### Exercise
Set out exactly, line by line, the stretch of data below that begins at the line containing "VWR (885, 2312)" and ends at the line containing "Publicystyka (102, 2302)", with both ends kept.
Information provided below:
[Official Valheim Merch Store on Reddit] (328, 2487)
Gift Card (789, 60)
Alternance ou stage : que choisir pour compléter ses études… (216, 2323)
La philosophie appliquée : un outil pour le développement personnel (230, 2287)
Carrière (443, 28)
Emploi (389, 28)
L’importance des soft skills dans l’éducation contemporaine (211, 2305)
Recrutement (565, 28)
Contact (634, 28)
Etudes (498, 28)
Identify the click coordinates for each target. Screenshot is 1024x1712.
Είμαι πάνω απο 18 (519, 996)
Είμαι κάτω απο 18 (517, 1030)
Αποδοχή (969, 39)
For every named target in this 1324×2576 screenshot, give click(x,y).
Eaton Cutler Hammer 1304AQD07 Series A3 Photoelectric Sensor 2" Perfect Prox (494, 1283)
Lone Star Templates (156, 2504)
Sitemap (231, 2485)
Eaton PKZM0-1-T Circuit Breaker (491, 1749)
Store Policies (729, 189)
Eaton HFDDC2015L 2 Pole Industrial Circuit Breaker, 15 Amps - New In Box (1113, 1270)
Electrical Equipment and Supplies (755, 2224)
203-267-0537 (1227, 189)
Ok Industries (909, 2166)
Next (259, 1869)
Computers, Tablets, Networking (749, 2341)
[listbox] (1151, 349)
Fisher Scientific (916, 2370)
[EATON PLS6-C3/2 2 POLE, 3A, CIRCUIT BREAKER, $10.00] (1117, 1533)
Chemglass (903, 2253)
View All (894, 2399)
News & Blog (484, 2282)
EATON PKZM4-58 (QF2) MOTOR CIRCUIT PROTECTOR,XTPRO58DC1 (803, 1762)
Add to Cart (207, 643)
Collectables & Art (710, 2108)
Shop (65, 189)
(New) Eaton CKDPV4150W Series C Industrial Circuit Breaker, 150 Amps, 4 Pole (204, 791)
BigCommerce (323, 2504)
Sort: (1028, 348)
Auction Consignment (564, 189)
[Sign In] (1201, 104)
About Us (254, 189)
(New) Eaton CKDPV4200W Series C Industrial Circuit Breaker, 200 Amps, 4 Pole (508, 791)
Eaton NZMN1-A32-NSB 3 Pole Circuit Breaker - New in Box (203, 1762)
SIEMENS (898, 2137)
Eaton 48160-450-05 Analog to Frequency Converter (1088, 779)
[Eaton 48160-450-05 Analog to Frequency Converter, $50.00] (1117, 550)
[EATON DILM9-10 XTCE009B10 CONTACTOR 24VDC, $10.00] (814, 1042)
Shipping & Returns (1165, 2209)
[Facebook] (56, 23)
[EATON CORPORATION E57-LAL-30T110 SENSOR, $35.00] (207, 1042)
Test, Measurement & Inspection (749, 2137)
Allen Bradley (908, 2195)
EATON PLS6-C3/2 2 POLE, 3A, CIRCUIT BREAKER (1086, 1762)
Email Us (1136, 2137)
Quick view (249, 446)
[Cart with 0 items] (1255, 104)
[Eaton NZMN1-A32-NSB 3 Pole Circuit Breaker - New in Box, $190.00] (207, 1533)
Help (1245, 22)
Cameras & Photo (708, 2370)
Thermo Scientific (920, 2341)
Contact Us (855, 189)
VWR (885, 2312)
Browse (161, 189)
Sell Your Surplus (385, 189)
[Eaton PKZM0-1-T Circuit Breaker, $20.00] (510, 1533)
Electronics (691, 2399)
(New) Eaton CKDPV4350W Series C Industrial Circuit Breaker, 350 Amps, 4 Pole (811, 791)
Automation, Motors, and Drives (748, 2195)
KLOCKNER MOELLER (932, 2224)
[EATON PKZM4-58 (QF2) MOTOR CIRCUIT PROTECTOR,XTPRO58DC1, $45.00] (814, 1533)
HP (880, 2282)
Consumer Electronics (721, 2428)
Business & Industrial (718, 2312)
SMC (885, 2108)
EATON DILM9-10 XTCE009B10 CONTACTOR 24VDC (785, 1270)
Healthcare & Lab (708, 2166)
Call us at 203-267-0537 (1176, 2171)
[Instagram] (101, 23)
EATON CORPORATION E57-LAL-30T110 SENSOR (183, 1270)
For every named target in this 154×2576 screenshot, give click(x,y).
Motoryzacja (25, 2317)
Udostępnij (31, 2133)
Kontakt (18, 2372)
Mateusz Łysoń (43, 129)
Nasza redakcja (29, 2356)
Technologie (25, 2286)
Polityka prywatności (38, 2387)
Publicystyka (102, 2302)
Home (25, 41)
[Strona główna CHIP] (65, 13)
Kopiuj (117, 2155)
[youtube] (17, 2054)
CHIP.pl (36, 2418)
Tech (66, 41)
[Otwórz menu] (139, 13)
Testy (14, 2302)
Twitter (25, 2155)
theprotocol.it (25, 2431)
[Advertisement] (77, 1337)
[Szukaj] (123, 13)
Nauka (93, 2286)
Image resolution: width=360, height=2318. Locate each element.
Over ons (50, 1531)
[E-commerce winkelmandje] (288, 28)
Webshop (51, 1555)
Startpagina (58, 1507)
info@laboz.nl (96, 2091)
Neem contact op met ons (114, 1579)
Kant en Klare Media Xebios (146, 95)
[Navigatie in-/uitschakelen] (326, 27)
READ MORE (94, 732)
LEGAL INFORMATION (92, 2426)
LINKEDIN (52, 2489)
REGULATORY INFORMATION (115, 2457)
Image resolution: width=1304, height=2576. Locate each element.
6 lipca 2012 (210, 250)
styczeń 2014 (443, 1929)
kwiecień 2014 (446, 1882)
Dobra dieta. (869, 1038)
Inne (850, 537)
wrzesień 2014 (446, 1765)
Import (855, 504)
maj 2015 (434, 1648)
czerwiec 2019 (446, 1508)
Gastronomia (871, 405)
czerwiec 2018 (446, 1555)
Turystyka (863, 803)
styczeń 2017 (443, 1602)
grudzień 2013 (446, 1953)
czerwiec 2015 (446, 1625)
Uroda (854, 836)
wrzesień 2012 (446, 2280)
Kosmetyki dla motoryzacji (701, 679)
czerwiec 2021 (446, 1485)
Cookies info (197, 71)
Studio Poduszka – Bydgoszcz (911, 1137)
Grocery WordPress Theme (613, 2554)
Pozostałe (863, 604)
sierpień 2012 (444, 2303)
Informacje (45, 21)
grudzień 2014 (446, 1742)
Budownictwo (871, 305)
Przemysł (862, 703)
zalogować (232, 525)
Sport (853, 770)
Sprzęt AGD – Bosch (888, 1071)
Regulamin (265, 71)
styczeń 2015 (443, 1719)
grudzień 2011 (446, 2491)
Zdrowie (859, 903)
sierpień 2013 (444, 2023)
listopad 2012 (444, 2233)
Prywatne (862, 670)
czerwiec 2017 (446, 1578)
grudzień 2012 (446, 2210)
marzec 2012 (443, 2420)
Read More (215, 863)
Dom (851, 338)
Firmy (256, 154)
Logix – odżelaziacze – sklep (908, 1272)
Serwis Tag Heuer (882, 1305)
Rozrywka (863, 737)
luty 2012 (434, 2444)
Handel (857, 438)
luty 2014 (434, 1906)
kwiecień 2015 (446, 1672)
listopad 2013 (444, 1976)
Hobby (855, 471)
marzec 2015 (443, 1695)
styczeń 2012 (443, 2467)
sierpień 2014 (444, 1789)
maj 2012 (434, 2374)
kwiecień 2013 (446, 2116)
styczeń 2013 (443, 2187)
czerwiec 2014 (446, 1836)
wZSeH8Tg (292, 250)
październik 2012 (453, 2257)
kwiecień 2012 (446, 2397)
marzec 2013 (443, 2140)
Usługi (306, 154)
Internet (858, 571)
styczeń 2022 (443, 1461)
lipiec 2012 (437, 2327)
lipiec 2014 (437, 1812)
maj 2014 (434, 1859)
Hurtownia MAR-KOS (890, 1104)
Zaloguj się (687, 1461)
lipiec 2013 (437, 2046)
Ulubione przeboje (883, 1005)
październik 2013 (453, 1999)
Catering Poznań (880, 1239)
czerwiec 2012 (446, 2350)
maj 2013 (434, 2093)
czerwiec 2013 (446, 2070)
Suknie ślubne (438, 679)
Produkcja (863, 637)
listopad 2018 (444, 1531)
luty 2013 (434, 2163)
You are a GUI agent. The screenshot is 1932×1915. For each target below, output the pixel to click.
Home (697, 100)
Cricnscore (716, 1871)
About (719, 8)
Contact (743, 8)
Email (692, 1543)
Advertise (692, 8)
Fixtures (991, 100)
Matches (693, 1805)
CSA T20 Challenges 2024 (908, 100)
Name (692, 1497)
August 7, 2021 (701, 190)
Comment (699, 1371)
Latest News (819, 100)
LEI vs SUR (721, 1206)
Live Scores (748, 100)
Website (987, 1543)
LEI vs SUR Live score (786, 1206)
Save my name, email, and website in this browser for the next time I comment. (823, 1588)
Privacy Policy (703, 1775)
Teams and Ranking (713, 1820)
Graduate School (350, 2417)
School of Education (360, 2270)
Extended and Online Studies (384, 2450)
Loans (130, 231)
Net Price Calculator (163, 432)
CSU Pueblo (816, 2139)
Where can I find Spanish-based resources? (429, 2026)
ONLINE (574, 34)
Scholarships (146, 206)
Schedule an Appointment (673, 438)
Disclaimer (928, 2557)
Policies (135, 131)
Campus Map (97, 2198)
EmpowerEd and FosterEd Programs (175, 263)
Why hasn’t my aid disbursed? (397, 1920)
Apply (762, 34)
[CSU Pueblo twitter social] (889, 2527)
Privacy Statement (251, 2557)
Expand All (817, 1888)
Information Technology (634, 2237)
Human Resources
End of Information provided.
### Answer to the problem
VWR (885, 2312)
Browse (161, 189)
Sell Your Surplus (385, 189)
[Eaton PKZM0-1-T Circuit Breaker, $20.00] (510, 1533)
Electronics (691, 2399)
(New) Eaton CKDPV4350W Series C Industrial Circuit Breaker, 350 Amps, 4 Pole (811, 791)
Automation, Motors, and Drives (748, 2195)
KLOCKNER MOELLER (932, 2224)
[EATON PKZM4-58 (QF2) MOTOR CIRCUIT PROTECTOR,XTPRO58DC1, $45.00] (814, 1533)
HP (880, 2282)
Consumer Electronics (721, 2428)
Business & Industrial (718, 2312)
SMC (885, 2108)
EATON DILM9-10 XTCE009B10 CONTACTOR 24VDC (785, 1270)
Healthcare & Lab (708, 2166)
Call us at 203-267-0537 (1176, 2171)
[Instagram] (101, 23)
EATON CORPORATION E57-LAL-30T110 SENSOR (183, 1270)
For every named target in this 154×2576 screenshot, give click(x,y).
Motoryzacja (25, 2317)
Udostępnij (31, 2133)
Kontakt (18, 2372)
Mateusz Łysoń (43, 129)
Nasza redakcja (29, 2356)
Technologie (25, 2286)
Polityka prywatności (38, 2387)
Publicystyka (102, 2302)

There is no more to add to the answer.